> [Exercise directions]
From the first line to the last, copy the listing exactly and omit the images.

> [Entries supplied]
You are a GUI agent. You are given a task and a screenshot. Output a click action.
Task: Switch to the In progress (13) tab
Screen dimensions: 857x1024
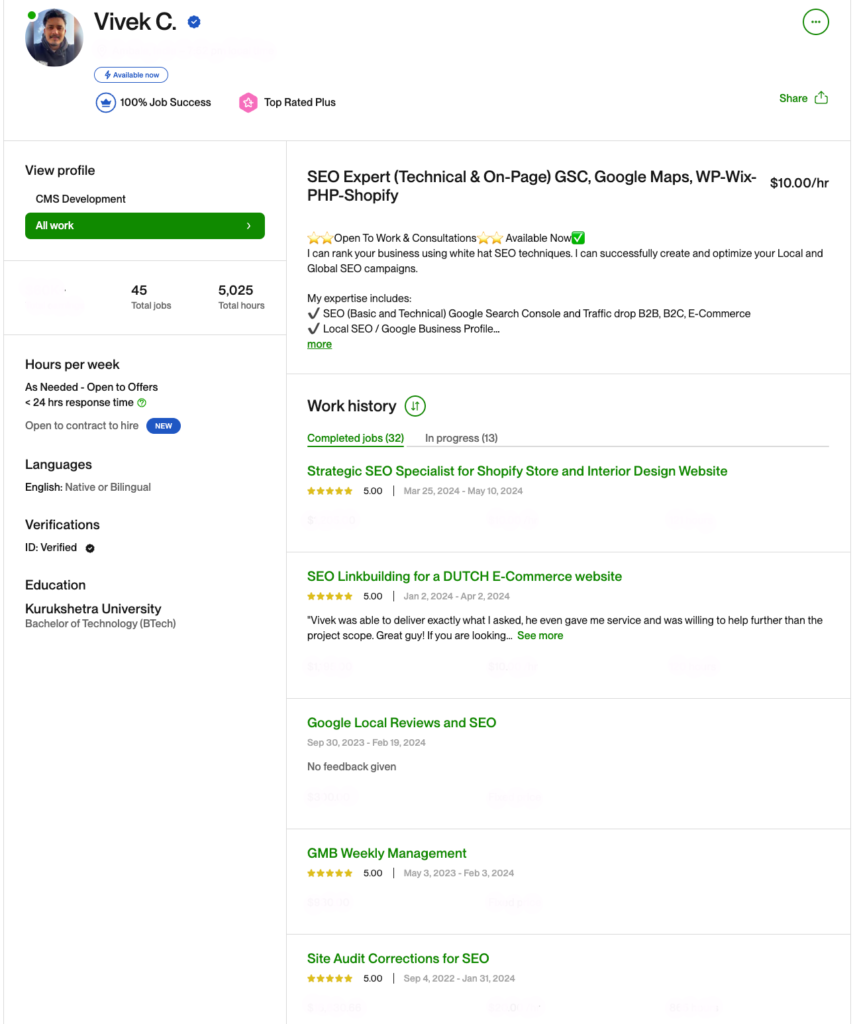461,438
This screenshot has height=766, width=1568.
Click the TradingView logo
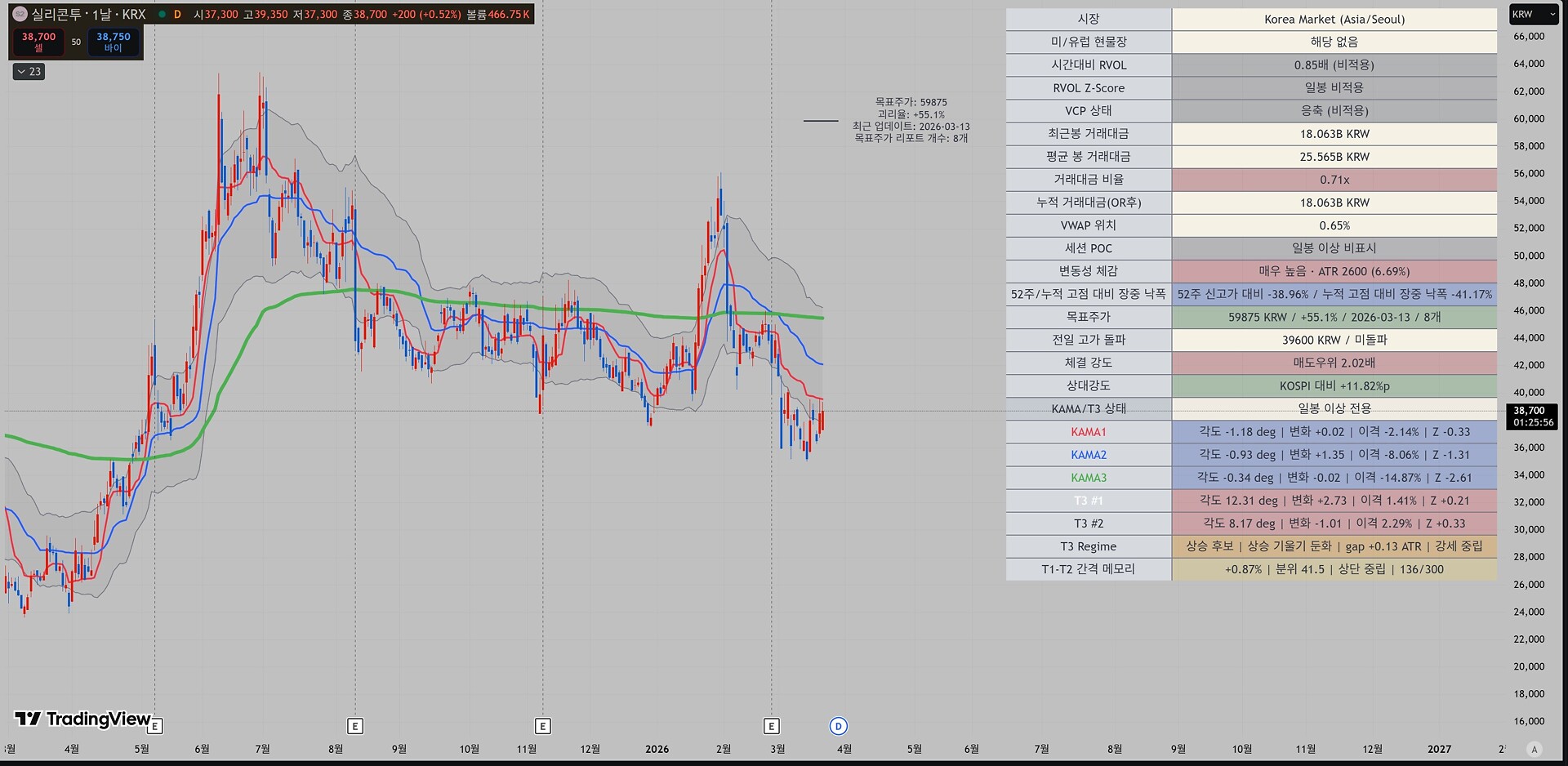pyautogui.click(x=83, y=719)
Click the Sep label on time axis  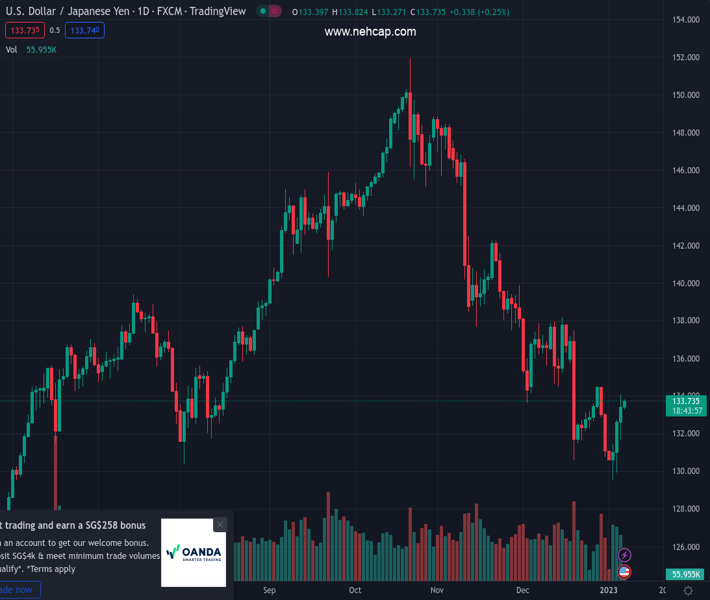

> [Response]
You are a GUI agent. You are given a task and a screenshot. Output a click action.
Task: Switch to the In progress (13) tab
Screen dimensions: 857x1024
461,438
This screenshot has height=766, width=1568.
Click the TradingView logo
pyautogui.click(x=83, y=719)
Click the Sep label on time axis  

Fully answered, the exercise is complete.